RECORDS FOR PROCESSING:
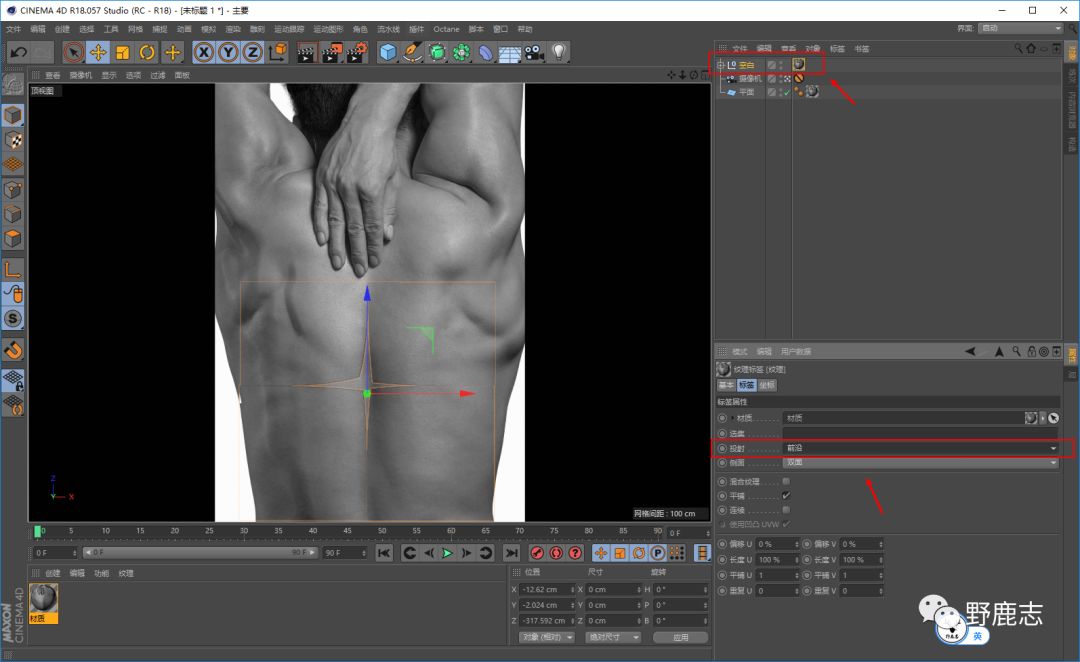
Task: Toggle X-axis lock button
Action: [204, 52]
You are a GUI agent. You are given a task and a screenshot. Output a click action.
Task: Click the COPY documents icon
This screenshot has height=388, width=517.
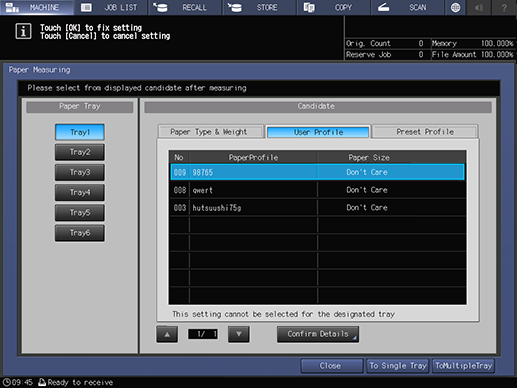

* * *

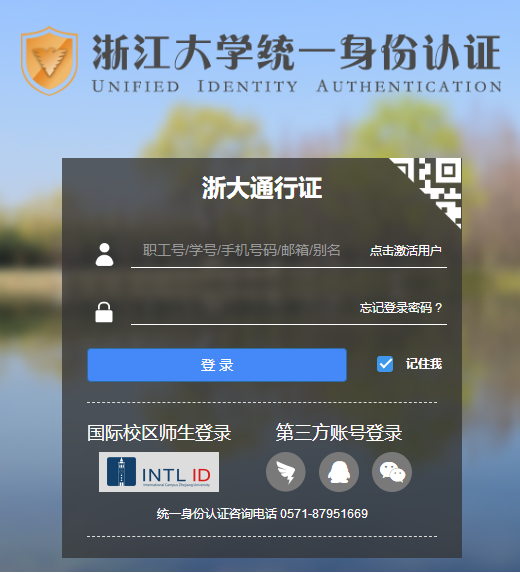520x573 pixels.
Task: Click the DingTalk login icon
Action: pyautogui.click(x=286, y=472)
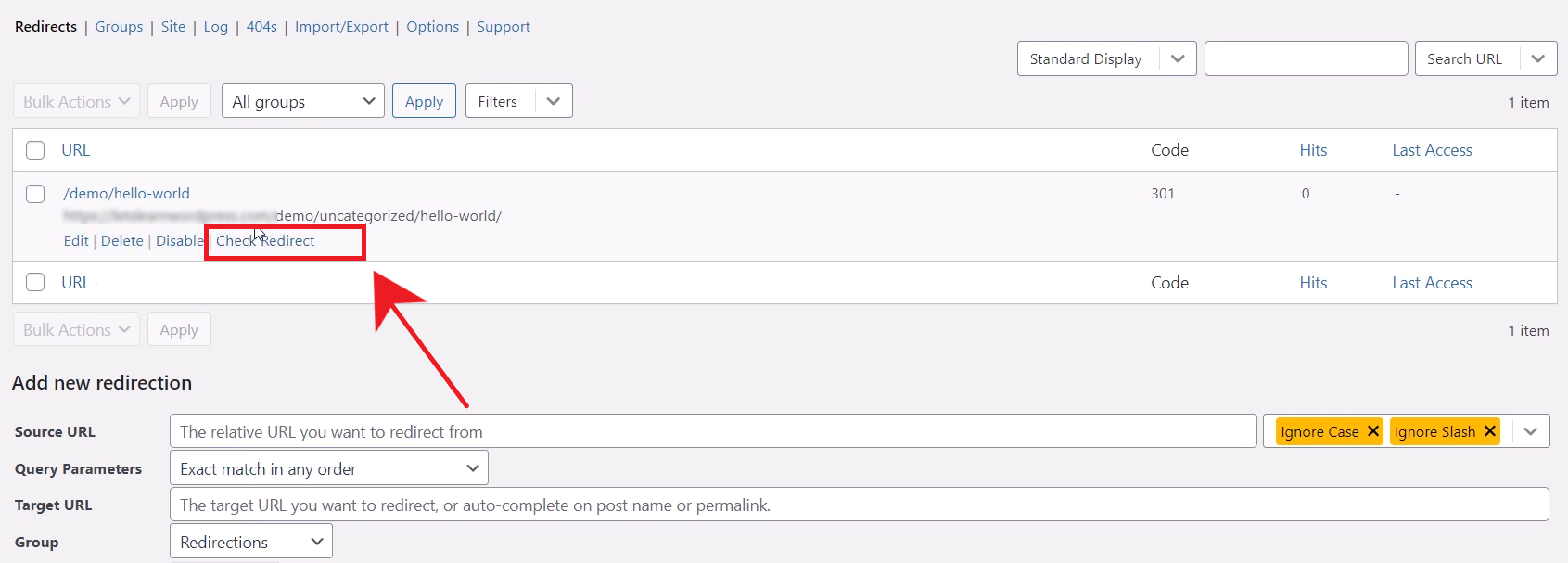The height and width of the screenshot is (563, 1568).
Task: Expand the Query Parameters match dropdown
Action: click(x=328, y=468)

...

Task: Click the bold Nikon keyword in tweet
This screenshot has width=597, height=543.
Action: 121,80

GOAL OF THE EXERCISE: All lines above from the line with "Task: Click the COPY documents icon" through the line with "This screenshot has height=388, width=517.", both included, are to be set down exactly, with nothing else.

TASK RESULT:
Task: Click the COPY documents icon
This screenshot has height=388, width=517.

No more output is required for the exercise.